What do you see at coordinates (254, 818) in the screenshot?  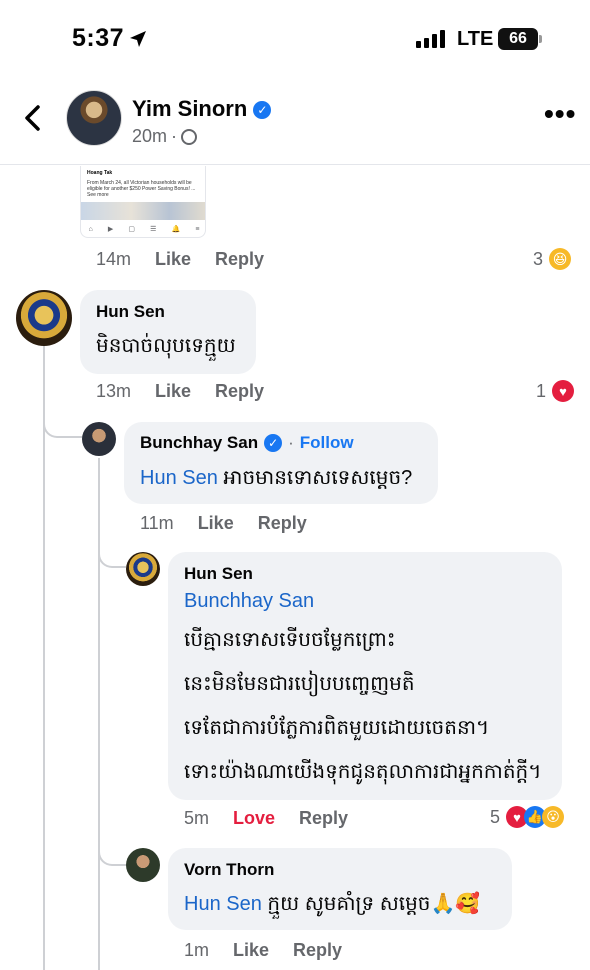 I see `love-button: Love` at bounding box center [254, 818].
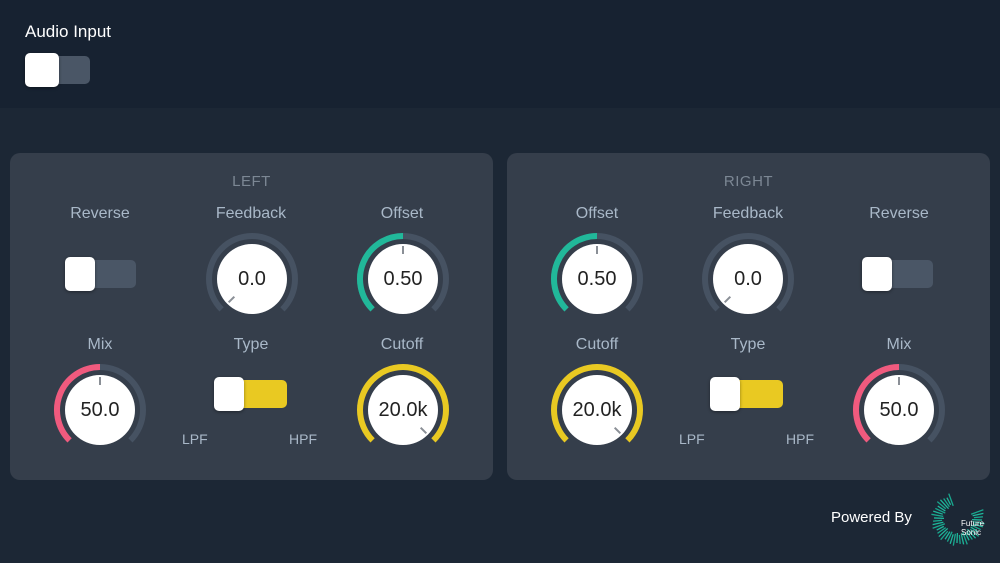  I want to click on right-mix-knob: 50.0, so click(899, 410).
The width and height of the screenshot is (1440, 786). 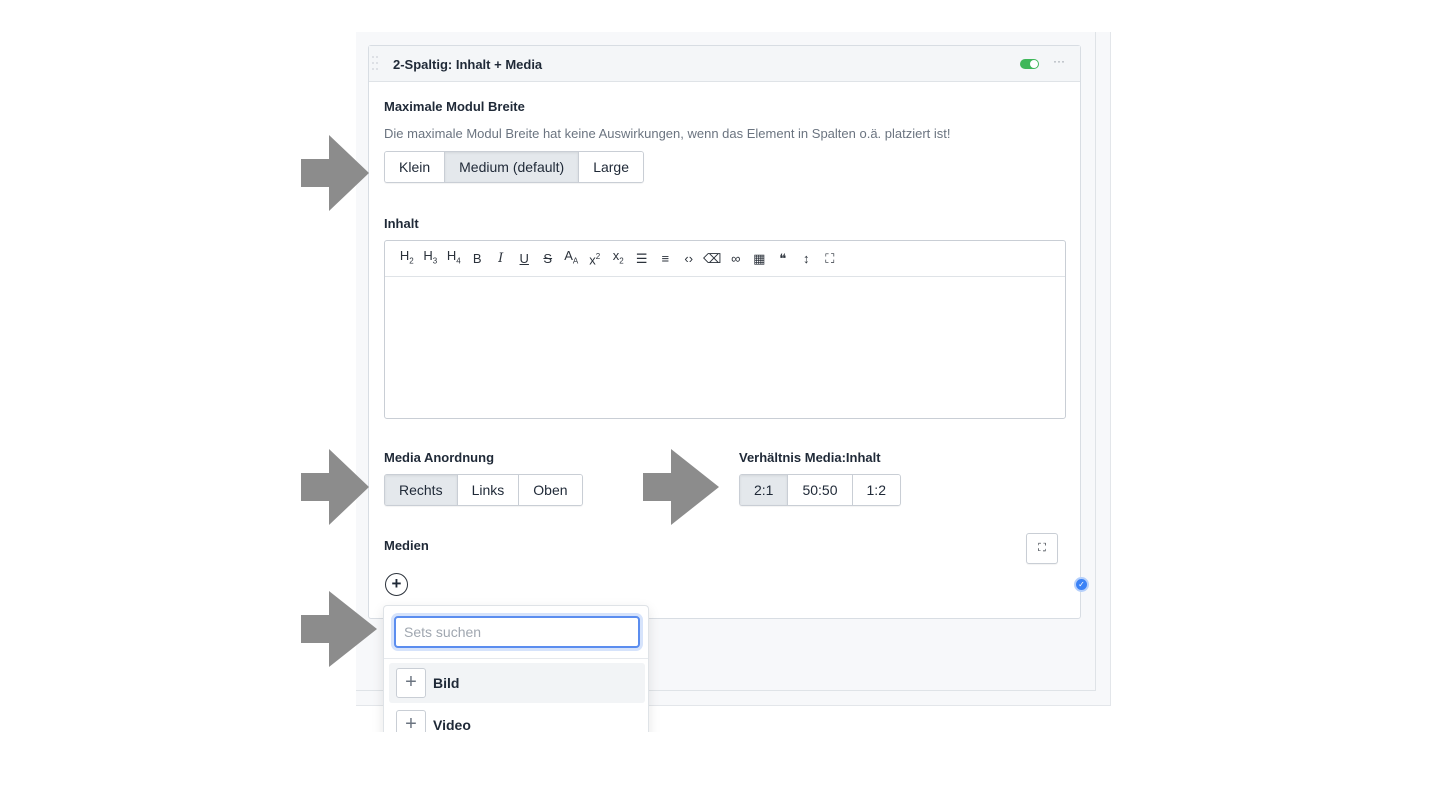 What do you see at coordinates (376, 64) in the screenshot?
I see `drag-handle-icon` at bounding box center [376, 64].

--

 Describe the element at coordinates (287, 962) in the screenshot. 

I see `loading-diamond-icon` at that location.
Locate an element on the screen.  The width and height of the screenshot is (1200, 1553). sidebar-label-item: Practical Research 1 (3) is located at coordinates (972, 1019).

▶ Work required: Reproduce the records verbatim, starting with the line containing "Describe the element" and ending with the line containing "Locate an element".

▶ Task solution:
 Describe the element at coordinates (287, 962) in the screenshot. 

I see `loading-diamond-icon` at that location.
Locate an element on the screen.  The width and height of the screenshot is (1200, 1553). sidebar-label-item: Practical Research 1 (3) is located at coordinates (972, 1019).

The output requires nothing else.